What’s your greatest sporting achievement?

“Probably being chosen to go to English Schools every year from Year 8 onwards. Although I never medaled in any of these competitions, I was so honored to have even been chosen.

“It really gave me a perspective into what national-level athletics looked like, and it allowed me to collect skills over the years, in order to better deal with the pressure that comes with those competitions.”

“The constancy it gives you in life also gives you a real sense of purpose.”

“My coach is probably my biggest inspiration, Shadine Duquemin.”

What’s your favourite thing about athletics?

“I think my favourite side of athletics is the social side. Every evening that I have training is an evening to look forward to, encouraging my friends and being able to watch them progress as athletes is really heartwarming. And vise-versa – having that support network to fall back on.

“My teammates often know me better than I know myself. When I’m having a bad day or I’m rather tired, they always know how to encourage me and how to get me on my feet again. I think that, because they train as much as I do, there’s a shared understanding of the commitment that comes with athletics.

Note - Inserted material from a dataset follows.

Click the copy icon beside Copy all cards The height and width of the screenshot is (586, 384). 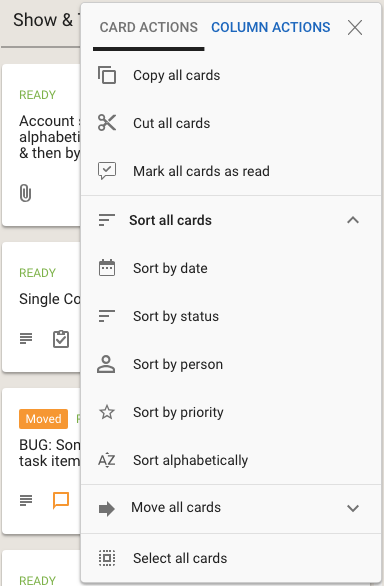click(107, 75)
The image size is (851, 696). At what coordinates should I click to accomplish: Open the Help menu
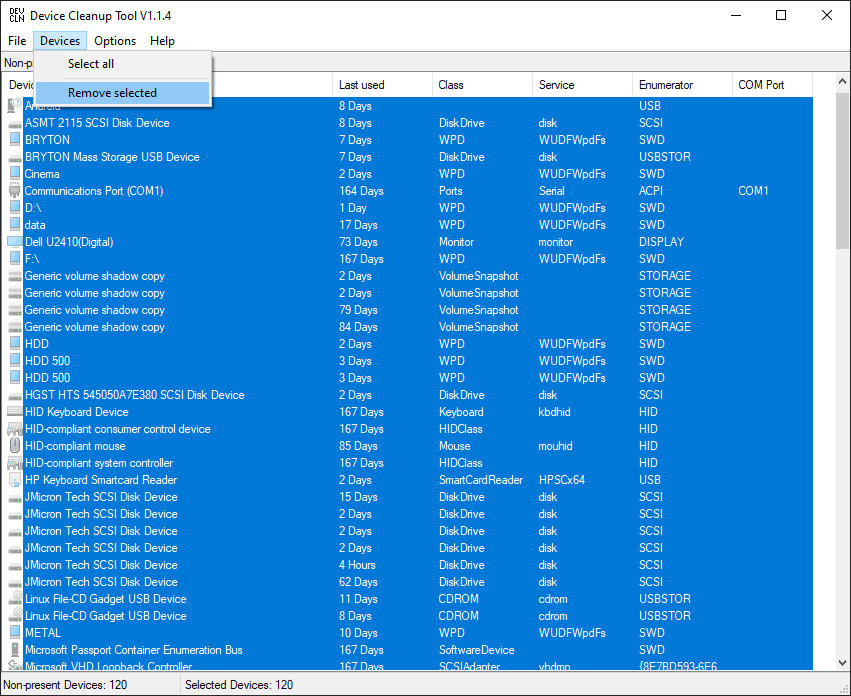click(162, 41)
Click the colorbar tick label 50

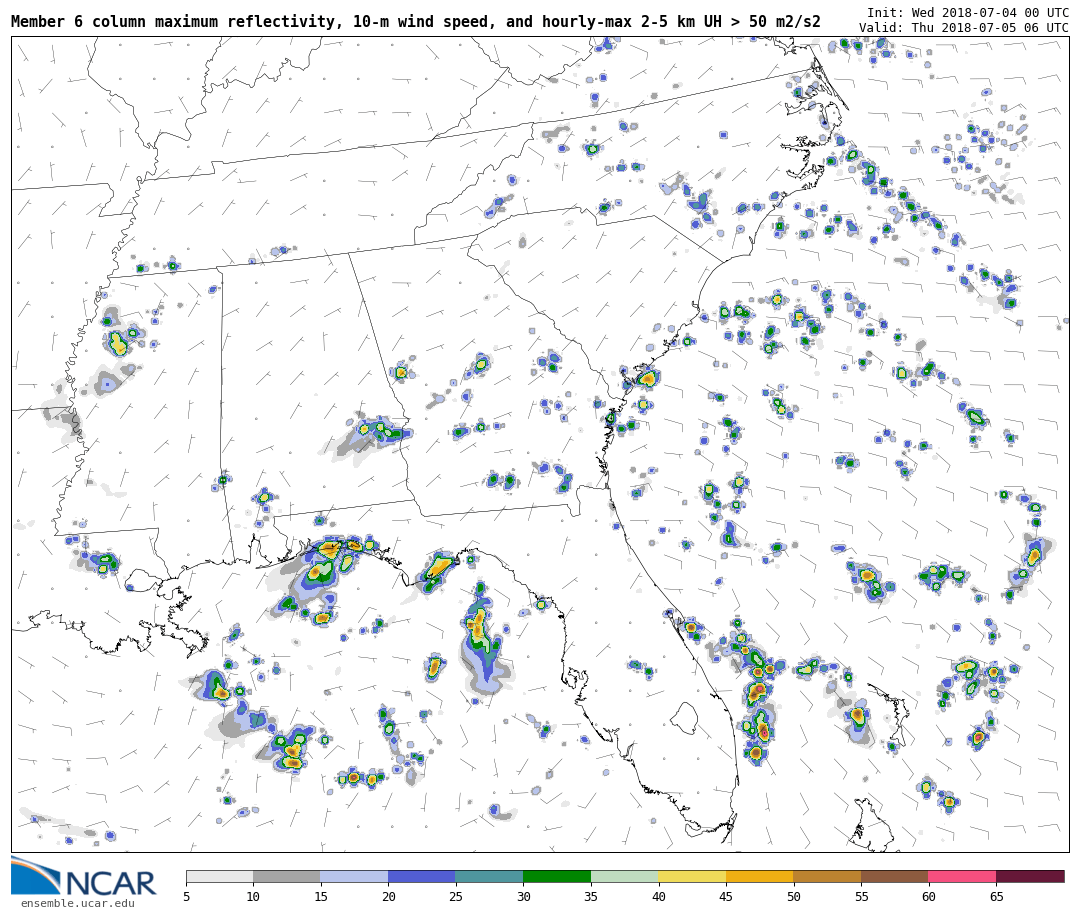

“So as a group, it is important that we are always there for each other. My group sometimes even brings me food and books my sessions for me, because I’m such a clumsy person, I often forget all this stuff! So they look after me, and in a way, it becomes a family. I don’t know what I would do without them, I have no organizational skills!”

Do you have any inspirations or favourite athletes?

“My coach is probably my biggest inspiration, Shadine Duquemin. She is also a discus thrower, and throws incredibly well. It’s amazing to watch her. But I think because I know her on a personal level, I also witness the amount of effort and commitment she gives to her training.

“She has worked immensely hard to be in the position she is in today, and it is something to look up to. She is the biggest role model to me, and I’m lucky enough for her to take me under her wing and show me the ropes. She encourages me every day, and helps me to throw further, even when I am in a bad mindset.

“She is one of my main supporters, and I couldn’t be more grateful to have her in my life.”

What are your sporting goals for the future?

 “My current sporting goals are to compete for the British Championships, and to just build some consistency and muscle memory back after a horrible year of Covid.

“But my long-term goals would be to perform at a European level and earn a GB vest one day, that would be the biggest honour!”